04:15 Bref, il faut faire bien la différence entre ce qui se passe au quotidien
04:24 et puis des choses effectivement sérieuses et graves et qui peuvent en effet choquer.
04:29 Il ne s'agit pas de dire que ce ne sont pas des choses graves,
04:32 simplement elles sont circonstanciées, elles sont localisées
04:35 et elles ne rendent pas compte de l'état général de la délinquance
04:40 et notamment de la délinquance violente en France.
04:42 - C'est le risque de réagir aussi parfois trop rapidement à des faits divers
04:46 qui évidemment bouleversent tout le monde.
04:48 Quelle est la responsabilité des réseaux sociaux, des médias et des politiques là-dedans ?
04:52 - Comme je disais, les réseaux sociaux, les médias et les politiques réagissent sur le moment.
05:00 C'est le court terme, la vie politique est une vie de court terme,
05:04 la vie des médias est de plus en plus une vie de court terme
05:07 avec les chaînes d'information continue.
05:10 Ne parlons pas des réseaux sociaux qui eux réagissent à la minute.

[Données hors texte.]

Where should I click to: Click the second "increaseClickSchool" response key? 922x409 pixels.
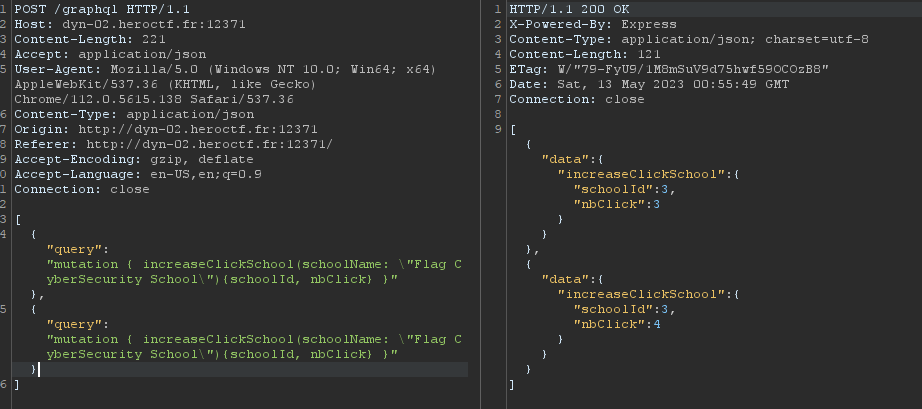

05:13 Donc on est dans le court terme et forcément dans le court terme,
05:16 qu'est-ce qu'on attrape ? On attrape l'incident grave qui vient de se passer,
05:20 les violences de trafic de drogue entre les jeunes avec des morts très jeunes
05:27 qui sont effectivement particulièrement choquants
05:30 mais encore une fois qui ne sont pas le quotidien des Français.